For the photographer or bird watcher they are a wonderful species but with numbers so low not an easy subject. Many locations where they hunt and breed are on private land, some of which the land owners will charge a pretty penny for guided Osprey visits. Other locations are quite rightly protected but there are viewing areas where they can be seen at great distance through a scope. Occasionally on their migration one will drop in at the odd local lake for a snack until it is chased off by the resident birds. So when one came to stay for more than a day or two at our local reservoir complex the excitement amongst photographers and birders alike was understandable.

The visitor was a juvenile first arriving that the Tring reservoirs but then spending most of its time a couple of miles up the road at Weston Turville reservoir, a distant extension of the same complex feeding the Grand Union Canal and the Wendover arm. Day after day many gathered on the banks at Weston Turville to watch as the bird fished often just a few meters from the bank. As news spread people were coming from far and wide to see the spectacle. With the passing of time it was discovered that most evenings the bird would pop over to Tringford reservoir where it could bathe in the shallows, preening like any teenager. A hide there that rarely sees a visitor was full to bursting with activity as we all jostled for a good view in the dying light.

Day after day speculation grew as to when the bird would continue its journey. After a week some became a little worried, but it was still catching plenty and looking immaculate.
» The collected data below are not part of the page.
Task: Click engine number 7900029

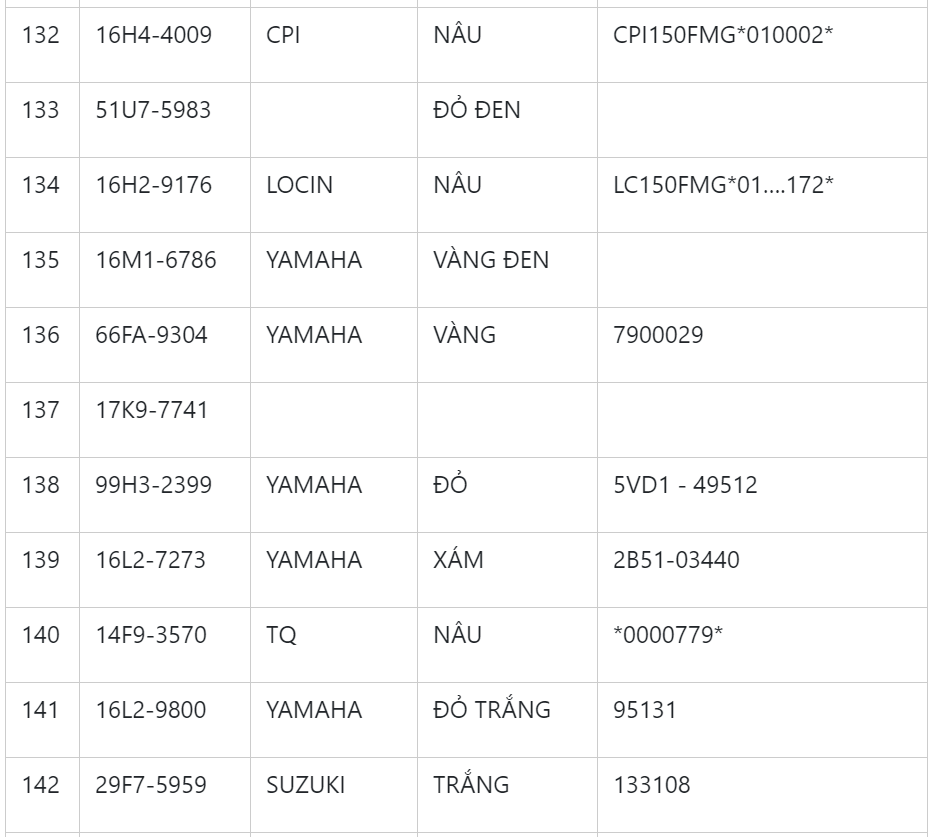Action: pyautogui.click(x=658, y=335)
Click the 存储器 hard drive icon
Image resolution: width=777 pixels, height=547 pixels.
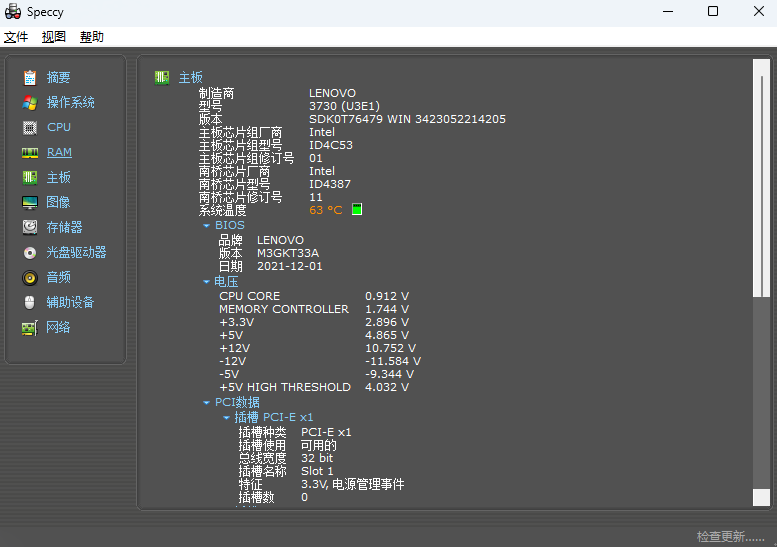click(x=30, y=227)
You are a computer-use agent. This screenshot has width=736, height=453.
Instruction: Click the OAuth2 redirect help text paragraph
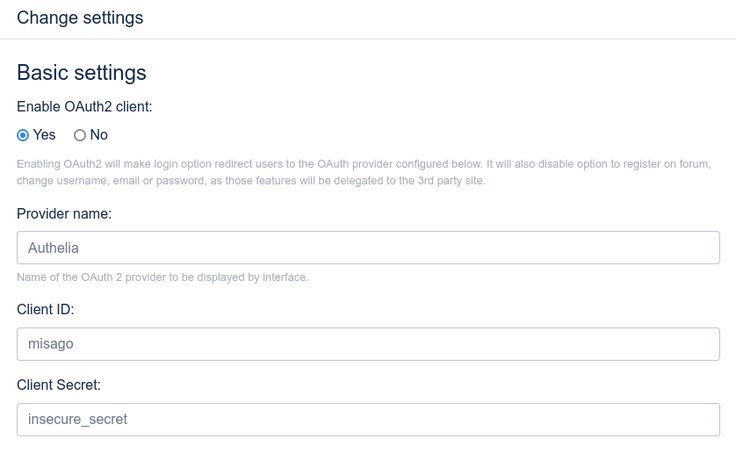364,164
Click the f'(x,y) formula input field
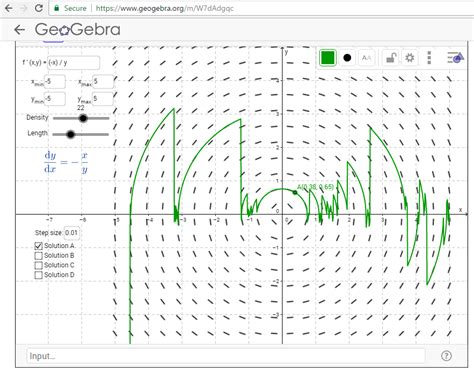Image resolution: width=474 pixels, height=372 pixels. pos(73,63)
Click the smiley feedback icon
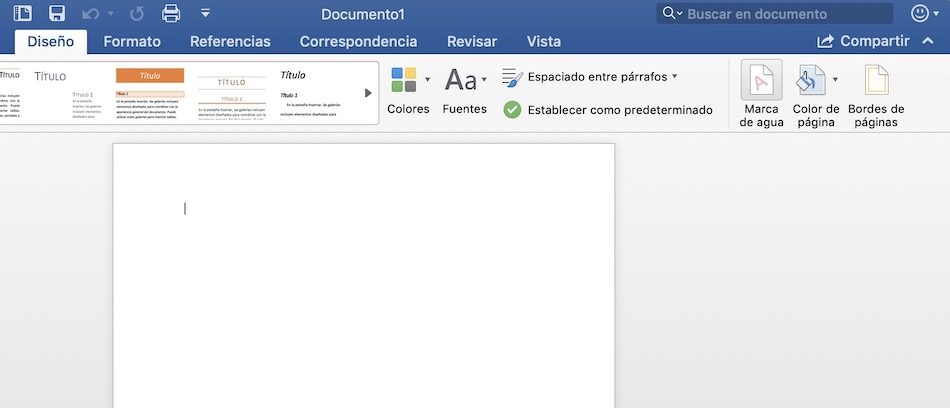The image size is (950, 408). pyautogui.click(x=921, y=14)
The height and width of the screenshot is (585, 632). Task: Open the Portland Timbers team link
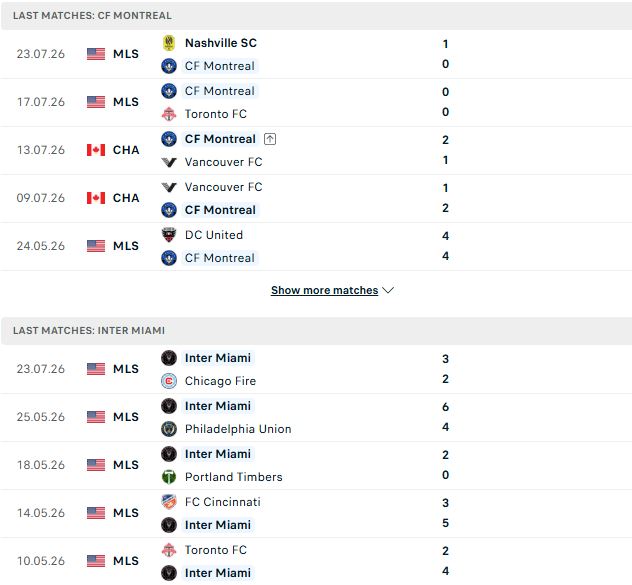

After two weeks concern was growing, not only for the well being of our wonderful visitor, but for those of us that had day jobs just how many more sickies we could get away with. By the third week many of the fishermen at Weston Turville were getting grumpy about the normally empty parking areas still being full with all and sundry trying to spend some magical moments with our feathered friend. Seemingly every day the sun shone and the Osprey fed putting on a great show for the assembled masses. It must have been the most photographed individual of the year, at least in this part of the country.
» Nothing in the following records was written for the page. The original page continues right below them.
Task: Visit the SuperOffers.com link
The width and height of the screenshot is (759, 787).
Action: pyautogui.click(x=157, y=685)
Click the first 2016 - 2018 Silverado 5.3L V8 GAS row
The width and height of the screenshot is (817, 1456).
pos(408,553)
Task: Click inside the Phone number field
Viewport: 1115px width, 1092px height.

I spent a number of days at both locations trying to get shots of that moment when the Osprey struck the water feet first as it hunted, then again as it took off, fish in talons and a mass of water spraying in all directions. I was also amazed to see that on many of its dives the bird was completely submerged, something I had never really thought about before. We would wait patiently each day for the Osprey to leave one of its favourite trees and go hunting. Sometimes it would be successful on the first dive meaning a long wait while it fed, cleaned itself up then went hunting again. Other times it would fly around for ages making aborted or unsuccessful fishing attempts. It did seem to catch more than the local anglers much to their dismay, but sadly always too distant for my 100-400 to capture the image I desired. In flight was a different matter as this bird loved to show its catch, its feathers and also seemed bemused at all the weird creatures on the bank pointing their massive cyclops eyes at it.

When the bird first arrive almost everyone was just content to get any shot. Each time the bird took to the sky the sound of many shutters firing at full chat was incredible. As things settled down everyone became more patient, choices of shot more selective. Flickr lit up with ever better shots as we begun to learn the habits of our osprey. It was superb to see what others had come up with along with my own shots. Seeing the work of others always helps me learn, it gives me ideas and a level to hopefully one day achieve. The time I spent photographing this one bird taught me a lot, it allowed me to explore my kit, trying different setups as I went. I was also lucky to spend time chatting to more experienced shooters gaining lots of little snippets of information and tips. It was also wonderful to experience the excitement of so many people, a sense of achievement as they reviewed their work. Hopefully everyone walked away with what they wanted, I know I got more than I could have ever hoped.